**EXERCISE:** The entries below contain a line with "Click the New" and a line with "Open the 文件". Retype exactly everything from the first down to the second, both included, and nothing else.

Top of MATERIAL PROVIDED

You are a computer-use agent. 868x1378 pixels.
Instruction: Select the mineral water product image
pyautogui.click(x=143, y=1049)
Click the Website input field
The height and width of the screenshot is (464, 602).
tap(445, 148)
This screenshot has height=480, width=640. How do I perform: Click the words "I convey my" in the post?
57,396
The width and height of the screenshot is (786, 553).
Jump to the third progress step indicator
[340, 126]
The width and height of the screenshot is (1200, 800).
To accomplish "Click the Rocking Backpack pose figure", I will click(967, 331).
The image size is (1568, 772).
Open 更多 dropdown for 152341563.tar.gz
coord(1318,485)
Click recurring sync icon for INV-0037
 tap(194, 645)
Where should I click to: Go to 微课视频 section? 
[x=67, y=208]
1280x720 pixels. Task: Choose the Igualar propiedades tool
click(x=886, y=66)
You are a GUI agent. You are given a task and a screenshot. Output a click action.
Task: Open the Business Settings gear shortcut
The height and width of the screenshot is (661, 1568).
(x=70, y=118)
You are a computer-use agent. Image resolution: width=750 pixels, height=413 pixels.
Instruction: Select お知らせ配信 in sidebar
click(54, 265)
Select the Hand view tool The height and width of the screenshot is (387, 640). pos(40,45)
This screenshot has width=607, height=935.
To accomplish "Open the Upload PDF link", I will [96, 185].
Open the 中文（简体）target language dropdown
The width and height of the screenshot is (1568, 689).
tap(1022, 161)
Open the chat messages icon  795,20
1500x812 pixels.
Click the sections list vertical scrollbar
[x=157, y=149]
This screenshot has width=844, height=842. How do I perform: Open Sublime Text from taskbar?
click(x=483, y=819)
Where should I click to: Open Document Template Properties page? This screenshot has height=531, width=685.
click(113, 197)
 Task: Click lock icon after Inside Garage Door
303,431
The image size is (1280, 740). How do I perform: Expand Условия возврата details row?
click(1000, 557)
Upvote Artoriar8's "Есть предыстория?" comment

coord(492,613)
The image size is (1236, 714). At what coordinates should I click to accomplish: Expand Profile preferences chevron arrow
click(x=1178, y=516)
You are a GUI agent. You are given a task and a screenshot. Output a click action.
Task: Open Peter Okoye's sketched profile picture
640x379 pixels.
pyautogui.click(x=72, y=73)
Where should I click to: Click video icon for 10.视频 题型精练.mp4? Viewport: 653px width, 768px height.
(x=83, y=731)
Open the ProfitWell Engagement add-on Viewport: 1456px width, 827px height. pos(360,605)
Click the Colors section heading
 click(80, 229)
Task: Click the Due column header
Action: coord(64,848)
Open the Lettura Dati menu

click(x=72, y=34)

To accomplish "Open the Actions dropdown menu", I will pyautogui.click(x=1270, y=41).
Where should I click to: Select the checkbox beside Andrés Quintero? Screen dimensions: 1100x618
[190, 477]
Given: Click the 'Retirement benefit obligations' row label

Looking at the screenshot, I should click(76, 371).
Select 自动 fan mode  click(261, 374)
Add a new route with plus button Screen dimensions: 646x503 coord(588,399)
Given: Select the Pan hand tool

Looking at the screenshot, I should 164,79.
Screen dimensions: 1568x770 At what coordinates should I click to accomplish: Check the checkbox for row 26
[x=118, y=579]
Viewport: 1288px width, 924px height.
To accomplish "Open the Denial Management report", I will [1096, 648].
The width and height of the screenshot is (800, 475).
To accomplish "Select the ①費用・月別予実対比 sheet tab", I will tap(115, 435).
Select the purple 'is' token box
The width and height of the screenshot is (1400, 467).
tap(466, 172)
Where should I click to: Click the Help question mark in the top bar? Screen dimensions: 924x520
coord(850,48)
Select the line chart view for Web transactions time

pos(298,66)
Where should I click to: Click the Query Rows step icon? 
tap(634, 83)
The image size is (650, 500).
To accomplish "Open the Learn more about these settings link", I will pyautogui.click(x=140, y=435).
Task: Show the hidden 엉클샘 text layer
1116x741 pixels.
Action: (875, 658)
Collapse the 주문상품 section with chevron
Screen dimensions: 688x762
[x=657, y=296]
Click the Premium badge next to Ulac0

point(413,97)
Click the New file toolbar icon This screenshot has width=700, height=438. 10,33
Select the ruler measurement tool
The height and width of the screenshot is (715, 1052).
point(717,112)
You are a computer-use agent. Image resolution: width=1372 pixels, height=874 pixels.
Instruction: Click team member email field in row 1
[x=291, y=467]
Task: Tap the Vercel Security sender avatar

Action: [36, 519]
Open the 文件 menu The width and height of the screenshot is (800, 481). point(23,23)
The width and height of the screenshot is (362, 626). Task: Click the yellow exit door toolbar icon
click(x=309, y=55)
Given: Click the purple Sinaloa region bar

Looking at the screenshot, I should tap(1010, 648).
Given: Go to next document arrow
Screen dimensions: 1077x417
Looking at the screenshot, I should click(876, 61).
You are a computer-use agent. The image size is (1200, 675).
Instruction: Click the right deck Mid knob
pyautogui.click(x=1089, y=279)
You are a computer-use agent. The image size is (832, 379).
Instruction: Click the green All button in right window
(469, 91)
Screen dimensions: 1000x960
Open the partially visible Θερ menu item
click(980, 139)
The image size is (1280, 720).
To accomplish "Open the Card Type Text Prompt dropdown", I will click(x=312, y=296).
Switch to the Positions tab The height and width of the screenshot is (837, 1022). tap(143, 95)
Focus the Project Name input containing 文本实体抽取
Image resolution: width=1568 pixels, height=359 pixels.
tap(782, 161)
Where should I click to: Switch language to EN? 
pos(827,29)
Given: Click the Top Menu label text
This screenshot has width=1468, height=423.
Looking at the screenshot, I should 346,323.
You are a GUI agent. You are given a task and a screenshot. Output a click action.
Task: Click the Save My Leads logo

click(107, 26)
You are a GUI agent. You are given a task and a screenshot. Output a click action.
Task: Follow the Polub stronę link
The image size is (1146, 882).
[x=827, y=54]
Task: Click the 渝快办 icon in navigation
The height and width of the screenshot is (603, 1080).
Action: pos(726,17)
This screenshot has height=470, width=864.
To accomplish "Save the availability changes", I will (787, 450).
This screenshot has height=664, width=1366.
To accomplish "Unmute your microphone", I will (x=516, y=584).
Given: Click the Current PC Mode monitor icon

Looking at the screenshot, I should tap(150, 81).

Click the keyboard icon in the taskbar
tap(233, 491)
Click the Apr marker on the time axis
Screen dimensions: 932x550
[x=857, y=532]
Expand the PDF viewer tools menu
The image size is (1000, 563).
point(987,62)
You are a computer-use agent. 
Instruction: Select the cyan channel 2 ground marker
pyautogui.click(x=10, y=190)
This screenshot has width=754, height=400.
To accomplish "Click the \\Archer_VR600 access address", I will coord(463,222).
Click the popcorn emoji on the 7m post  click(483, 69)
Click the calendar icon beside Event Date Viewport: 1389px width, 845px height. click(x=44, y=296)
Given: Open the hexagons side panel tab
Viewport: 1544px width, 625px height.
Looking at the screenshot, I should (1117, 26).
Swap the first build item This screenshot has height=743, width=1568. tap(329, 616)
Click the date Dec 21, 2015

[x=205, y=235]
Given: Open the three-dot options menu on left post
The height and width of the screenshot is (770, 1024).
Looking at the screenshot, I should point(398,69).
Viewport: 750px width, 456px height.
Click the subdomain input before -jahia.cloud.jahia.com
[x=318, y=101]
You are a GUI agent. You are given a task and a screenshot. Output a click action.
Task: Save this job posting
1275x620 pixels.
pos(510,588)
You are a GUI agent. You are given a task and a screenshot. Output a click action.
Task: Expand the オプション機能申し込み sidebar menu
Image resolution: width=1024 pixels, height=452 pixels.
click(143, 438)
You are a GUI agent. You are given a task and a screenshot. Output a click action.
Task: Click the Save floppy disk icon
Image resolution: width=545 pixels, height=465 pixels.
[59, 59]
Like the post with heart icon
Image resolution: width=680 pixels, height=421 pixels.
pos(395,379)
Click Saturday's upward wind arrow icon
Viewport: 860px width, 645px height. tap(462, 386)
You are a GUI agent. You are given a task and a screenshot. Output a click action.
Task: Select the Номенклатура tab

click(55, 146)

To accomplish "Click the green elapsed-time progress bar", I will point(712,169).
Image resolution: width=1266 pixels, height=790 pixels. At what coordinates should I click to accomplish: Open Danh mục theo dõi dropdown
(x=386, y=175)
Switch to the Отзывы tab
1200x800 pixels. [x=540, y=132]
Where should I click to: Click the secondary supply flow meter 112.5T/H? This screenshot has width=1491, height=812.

Bottom of MATERIAL PROVIDED

**WRITTEN RESPONSE:**
Click the New file toolbar icon This screenshot has width=700, height=438. 10,33
Select the ruler measurement tool
The height and width of the screenshot is (715, 1052).
point(717,112)
You are a computer-use agent. Image resolution: width=1372 pixels, height=874 pixels.
Instruction: Click team member email field in row 1
[x=291, y=467]
Task: Tap the Vercel Security sender avatar

Action: [36, 519]
Open the 文件 menu The width and height of the screenshot is (800, 481). point(23,23)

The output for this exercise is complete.